- [What you will do]: Nothing but the lines from the one with "Screen dimensions: 577x385" through the end of the records may appear in the answer, each reproduced exactly, pictures omitted.

Data excerpts section start

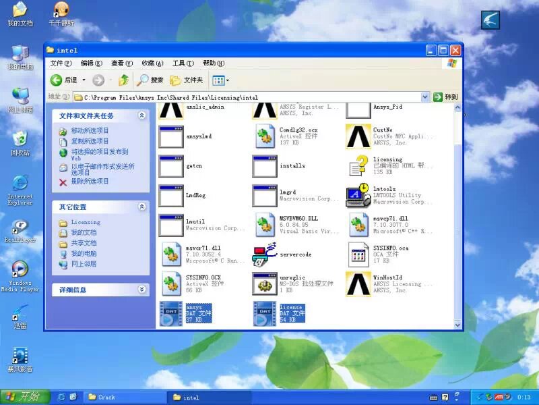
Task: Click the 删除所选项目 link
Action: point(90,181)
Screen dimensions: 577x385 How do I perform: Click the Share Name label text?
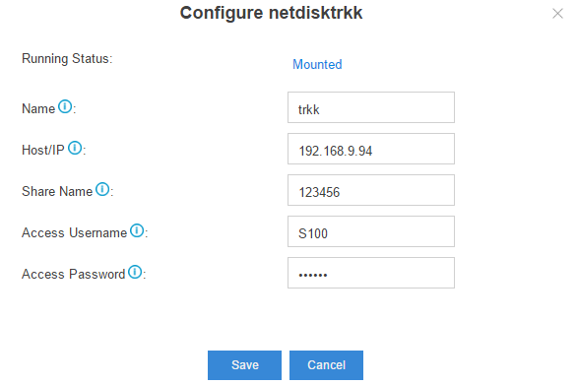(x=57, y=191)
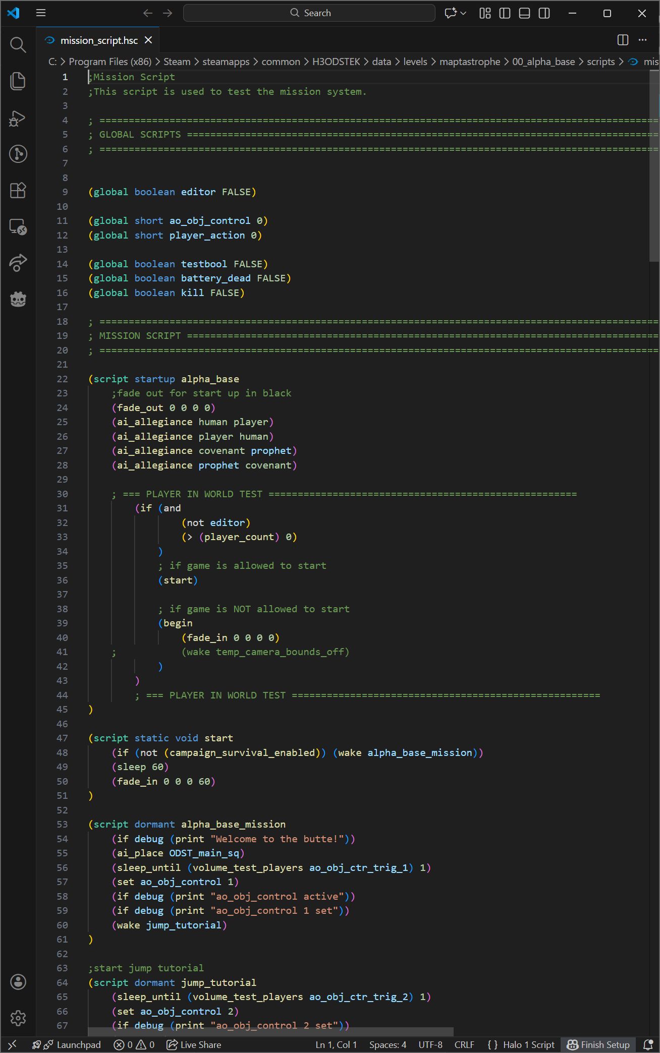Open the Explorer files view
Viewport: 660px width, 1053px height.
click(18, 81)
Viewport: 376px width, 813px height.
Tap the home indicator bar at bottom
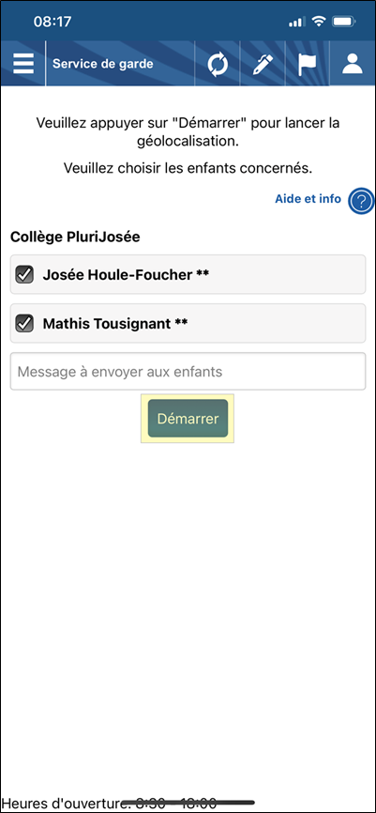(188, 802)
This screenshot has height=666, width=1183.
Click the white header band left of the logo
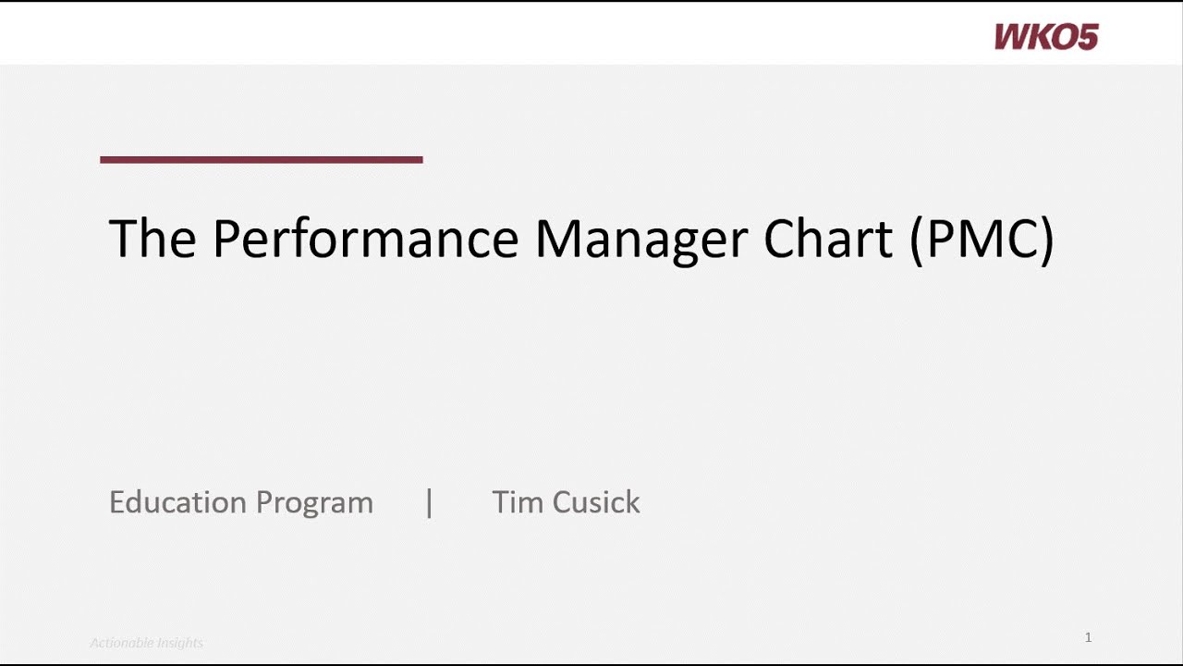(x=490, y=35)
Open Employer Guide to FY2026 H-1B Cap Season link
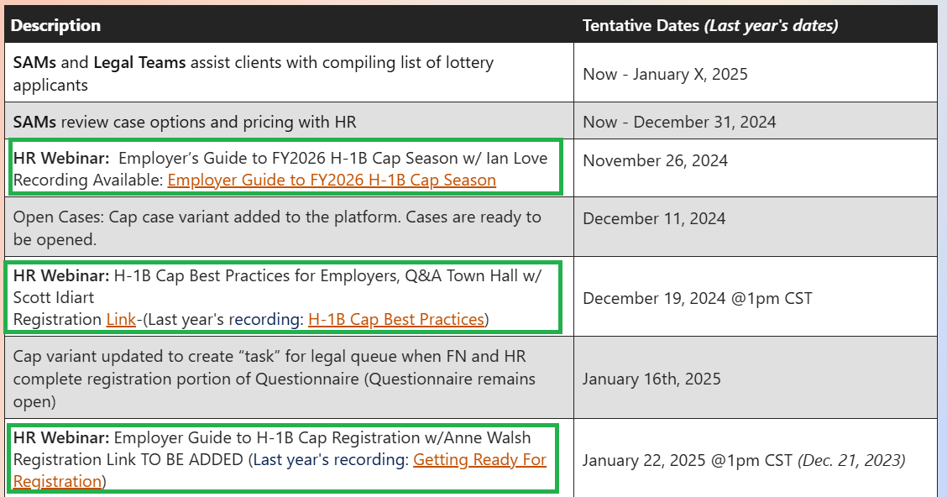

Data excerpts section end

- [Task response]:
Screen dimensions: 577x385 How do I perform: Click the Share Name label text?
(x=57, y=191)
Open the Explorer files view
Viewport: 660px width, 1053px height.
click(18, 81)
Viewport: 376px width, 813px height.
Tap the home indicator bar at bottom
(188, 802)
This screenshot has height=666, width=1183.
Click the white header band left of the logo
(x=490, y=35)
Open Employer Guide to FY2026 H-1B Cap Season link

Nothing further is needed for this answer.